Altitude an Independenat Risk Factor for Suicide

Add this risk factor to the expert review list. From the American Journal of Psychiatry.

Altitude, Gun Ownership, Rural Areas, and Suicide

Namkug Kim, Ph.D., Jennie B. Mickelson, B.S., Barry E. Brenner, M.D., Ph.D., Charlotte A. Haws, B.S., Deborah A. Yurgelun-Todd, Ph.D., and Perry F. Renshaw, M.D., Ph.D.

From the Brain Institute of the University of Utah; VISN 19 Mental Illness Research, Education, and Clinical Center (MIRECC), Salt Lake City Veterans Affairs Health Care System; and University Hospitals Case Medical Center, Case Western Reserve University, Cleveland.

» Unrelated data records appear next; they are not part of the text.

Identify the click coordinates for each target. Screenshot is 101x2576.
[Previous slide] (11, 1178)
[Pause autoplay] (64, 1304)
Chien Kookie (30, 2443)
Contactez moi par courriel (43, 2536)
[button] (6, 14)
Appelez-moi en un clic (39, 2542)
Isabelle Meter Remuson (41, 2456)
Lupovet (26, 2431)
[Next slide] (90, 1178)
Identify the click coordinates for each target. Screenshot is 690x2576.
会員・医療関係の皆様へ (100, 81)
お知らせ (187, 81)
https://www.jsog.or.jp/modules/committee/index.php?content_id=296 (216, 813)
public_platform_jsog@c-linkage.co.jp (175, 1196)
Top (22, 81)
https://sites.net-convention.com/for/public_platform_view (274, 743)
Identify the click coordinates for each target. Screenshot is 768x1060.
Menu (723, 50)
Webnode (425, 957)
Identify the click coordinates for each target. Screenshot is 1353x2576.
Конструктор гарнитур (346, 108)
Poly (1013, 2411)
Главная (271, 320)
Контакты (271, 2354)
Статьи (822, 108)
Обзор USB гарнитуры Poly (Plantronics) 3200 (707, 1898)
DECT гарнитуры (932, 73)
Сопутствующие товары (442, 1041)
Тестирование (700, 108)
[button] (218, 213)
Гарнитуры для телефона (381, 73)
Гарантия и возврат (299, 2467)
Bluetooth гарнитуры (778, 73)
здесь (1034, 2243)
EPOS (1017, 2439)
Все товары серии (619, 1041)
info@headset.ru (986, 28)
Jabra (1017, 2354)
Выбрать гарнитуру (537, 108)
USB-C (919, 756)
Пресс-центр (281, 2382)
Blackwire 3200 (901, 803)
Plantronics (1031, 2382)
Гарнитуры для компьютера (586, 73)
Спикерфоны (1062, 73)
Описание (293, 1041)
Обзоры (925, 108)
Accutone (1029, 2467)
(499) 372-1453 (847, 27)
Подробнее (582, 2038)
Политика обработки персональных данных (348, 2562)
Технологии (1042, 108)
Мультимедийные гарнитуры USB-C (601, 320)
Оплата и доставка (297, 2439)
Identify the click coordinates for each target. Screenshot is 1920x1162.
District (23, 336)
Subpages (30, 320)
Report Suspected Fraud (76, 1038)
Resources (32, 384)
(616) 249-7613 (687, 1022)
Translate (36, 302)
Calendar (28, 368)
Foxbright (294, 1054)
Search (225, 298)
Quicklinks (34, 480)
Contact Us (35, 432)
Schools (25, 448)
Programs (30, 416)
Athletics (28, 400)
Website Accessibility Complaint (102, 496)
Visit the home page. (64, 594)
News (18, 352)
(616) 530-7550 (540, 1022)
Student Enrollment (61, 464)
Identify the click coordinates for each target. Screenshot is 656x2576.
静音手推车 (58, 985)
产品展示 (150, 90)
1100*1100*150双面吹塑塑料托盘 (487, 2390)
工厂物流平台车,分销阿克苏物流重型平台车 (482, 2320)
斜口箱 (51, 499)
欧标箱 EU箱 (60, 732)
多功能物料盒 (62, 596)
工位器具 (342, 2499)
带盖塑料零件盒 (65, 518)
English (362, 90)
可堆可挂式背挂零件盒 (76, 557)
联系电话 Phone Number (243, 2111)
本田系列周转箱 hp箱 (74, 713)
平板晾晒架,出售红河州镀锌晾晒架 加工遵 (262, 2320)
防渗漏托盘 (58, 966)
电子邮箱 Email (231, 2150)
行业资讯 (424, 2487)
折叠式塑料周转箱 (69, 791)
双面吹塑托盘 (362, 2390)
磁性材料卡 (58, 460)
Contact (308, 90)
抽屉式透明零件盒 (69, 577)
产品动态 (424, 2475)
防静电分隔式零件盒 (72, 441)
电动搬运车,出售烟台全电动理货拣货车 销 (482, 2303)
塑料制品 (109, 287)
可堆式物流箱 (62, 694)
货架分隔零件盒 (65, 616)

Objective: The authors recently observed a correlation between state altitude and suicide rate in the United States, which could be explained by higher rates of gun ownership and lower population density in the intermountain West. The present study evaluated the relationship between mean county and state altitude in the United States and total age-adjusted suicide rates, firearm-related suicide rates, and non-firearm-related suicide rates. The authors hypothesized that altitude would be significantly associated with suicide rate. Method: Elevation data were calculated with an approximate spatial resolution of 0.5 km, using zonal statistics on data sets compiled from the National Geospatial-Intelligence Agency and the National Aeronautics and Space Administration. Suicide and population density data were obtained through the Centers for Disease Control and Prevention (CDC) WONDER database. Gun ownership data were obtained through the CDC's Behavioral Risk Factor Surveillance System. Results: A significant positive correlation was observed between age-adjusted suicide rate and county elevation (r=0.51). Firearm (r=0.41) and non-firearm suicide rates (r=0.32) were also positively correlated with mean county elevation. Conclusions: When altitude, gun ownership, and population density are considered as predictor variables for suicide rates on a state basis, altitude appears to be a significant independent risk factor. This association may be related to the effects of metabolic stress associated with mild hypoxia in individuals with mood disorders.